▶ Excerpt:

╭──

Furthermore, it provides a centralized admin dashboard for managing integrations, user credentials, password policies, and compliance reports. It also allows employees to share passwords securely and revoke access to passwords whenever necessary.
☑ Dashlane Business
Dashlane Business offers password management with Active Directory integration and supports SAML 2.0. Besides, organizations can deploy Dashlane to multiple users’ machines in Windows environments using Dashlane’s MSI packages.
It also includes a built-in VPN to improve security when using unsecured networks, like public Wi-Fi networks. It also actively monitors the dark web to find and report any leaked information. Additionally, it offers the Secure Notes feature and allows for managing sensitive information other than usernames and passwords.
☑ 1Password Business
1Password Business provides two notable features in addition to password management: domain breach reports and advanced protection.
Domain breach reports identify any expose information in a known data breach that’s connected to an organization’s email addresses, so you can change any passwords that may be re-used.
Advanced Protection helps set password policies for master passwords, such as blocking or allowing sign-in attempts from specific locations, IP addresses or from outdated 1Password apps. It also allows enforcing multifactor authentication for using 1Password on new devices.

╰──

▶ To do:
a) Say whether each statement agrees with the excerpt, answering yes or no and quoting the words that decide it.
(i) Dashlane Business supports SAML 2.0.
(ii) Advanced Protection can enforce multifactor authentication for using 1Password on new devices.
(iii) Dashlane's MSI packages are for deployment in macOS environments.
b) Answer these questions from the excerpt.
(i) What does Dashlane actively monitor to find and report leaked information?
(ii) Which two notable features does 1Password Business provide in addition to password management?
(iii) Which Dashlane feature allows managing sensitive information other than usernames and passwords?
The data after this excerpt are separate material.

▶ Entries shown:
╭──

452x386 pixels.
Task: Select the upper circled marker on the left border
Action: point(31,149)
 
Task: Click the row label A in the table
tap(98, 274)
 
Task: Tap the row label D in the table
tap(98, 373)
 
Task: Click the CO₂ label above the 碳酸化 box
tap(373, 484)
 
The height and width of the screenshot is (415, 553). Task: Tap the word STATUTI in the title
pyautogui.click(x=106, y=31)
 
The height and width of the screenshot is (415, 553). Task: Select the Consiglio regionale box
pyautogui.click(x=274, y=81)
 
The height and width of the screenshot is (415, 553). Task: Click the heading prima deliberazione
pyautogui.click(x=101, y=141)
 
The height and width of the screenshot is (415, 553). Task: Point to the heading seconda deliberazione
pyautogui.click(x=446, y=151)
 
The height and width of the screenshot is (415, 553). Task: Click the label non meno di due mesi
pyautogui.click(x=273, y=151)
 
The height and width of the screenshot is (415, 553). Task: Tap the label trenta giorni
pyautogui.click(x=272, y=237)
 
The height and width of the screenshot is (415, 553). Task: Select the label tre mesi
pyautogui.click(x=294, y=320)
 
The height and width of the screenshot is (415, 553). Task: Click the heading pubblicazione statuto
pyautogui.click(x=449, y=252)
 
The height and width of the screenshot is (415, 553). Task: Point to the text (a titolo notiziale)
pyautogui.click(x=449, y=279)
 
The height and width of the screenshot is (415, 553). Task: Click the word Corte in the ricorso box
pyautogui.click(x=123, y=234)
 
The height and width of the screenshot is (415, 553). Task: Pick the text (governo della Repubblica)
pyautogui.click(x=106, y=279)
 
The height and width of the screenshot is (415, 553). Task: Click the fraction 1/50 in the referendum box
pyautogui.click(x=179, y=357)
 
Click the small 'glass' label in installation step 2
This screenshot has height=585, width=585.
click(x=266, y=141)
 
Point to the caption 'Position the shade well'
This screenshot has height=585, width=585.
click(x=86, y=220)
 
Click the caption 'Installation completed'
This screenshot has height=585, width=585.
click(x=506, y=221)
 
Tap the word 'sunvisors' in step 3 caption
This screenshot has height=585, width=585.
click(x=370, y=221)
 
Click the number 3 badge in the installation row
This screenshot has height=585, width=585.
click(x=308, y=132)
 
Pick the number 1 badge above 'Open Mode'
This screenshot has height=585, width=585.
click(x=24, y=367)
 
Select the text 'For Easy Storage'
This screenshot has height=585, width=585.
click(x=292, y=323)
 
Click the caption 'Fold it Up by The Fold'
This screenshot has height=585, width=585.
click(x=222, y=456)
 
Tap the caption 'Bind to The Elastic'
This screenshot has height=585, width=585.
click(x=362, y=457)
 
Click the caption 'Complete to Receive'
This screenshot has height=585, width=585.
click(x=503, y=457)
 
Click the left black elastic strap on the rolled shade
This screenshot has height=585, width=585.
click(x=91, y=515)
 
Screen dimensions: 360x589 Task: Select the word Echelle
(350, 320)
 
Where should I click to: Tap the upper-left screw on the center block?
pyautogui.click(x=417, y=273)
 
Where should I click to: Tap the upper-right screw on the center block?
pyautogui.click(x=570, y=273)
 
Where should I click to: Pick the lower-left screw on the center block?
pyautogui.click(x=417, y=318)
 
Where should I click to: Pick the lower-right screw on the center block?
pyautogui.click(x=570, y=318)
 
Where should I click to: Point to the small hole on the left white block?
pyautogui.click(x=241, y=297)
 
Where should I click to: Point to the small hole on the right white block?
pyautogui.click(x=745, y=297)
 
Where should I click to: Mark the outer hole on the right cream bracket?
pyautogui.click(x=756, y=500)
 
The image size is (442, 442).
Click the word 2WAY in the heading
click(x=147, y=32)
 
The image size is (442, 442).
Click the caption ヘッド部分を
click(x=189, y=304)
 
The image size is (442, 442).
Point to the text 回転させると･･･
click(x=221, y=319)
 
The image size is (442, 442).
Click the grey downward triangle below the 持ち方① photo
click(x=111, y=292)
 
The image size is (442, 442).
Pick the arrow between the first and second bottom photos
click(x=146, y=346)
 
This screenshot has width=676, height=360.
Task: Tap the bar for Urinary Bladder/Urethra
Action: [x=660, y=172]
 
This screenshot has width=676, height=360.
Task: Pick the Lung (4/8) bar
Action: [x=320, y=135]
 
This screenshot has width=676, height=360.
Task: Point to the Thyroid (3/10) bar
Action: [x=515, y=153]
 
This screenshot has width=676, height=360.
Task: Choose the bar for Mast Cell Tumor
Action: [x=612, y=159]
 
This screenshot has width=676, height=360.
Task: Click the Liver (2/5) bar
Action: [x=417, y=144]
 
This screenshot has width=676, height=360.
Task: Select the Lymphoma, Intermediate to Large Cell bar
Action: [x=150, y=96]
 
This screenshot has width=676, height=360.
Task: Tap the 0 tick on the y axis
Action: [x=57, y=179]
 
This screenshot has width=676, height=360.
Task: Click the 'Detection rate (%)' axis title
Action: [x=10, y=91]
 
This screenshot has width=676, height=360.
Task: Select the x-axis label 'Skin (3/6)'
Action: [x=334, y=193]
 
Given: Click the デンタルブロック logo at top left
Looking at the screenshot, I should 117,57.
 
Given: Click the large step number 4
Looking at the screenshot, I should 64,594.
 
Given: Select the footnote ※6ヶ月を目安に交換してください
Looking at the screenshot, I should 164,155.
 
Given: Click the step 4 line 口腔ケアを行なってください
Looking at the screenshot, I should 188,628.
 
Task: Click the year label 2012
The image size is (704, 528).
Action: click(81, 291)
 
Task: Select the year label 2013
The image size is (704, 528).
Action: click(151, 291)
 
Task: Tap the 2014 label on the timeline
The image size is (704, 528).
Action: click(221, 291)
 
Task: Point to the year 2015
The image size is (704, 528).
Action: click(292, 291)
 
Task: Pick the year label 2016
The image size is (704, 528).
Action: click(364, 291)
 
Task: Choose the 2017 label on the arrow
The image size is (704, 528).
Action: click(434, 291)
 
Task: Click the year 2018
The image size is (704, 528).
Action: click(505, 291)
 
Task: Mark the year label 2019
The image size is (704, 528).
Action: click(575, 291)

╰──

▶ Results:
a)
(i) Yes: "supports SAML 2.0"
(ii) Yes: "It also allows enforcing multifactor authentication for using 1Password on new devices."
(iii) No: "in Windows environments using Dashlane’s MSI packages"

b)
(i) The dark web.
(ii) Domain breach reports and advanced protection.
(iii) The Secure Notes feature.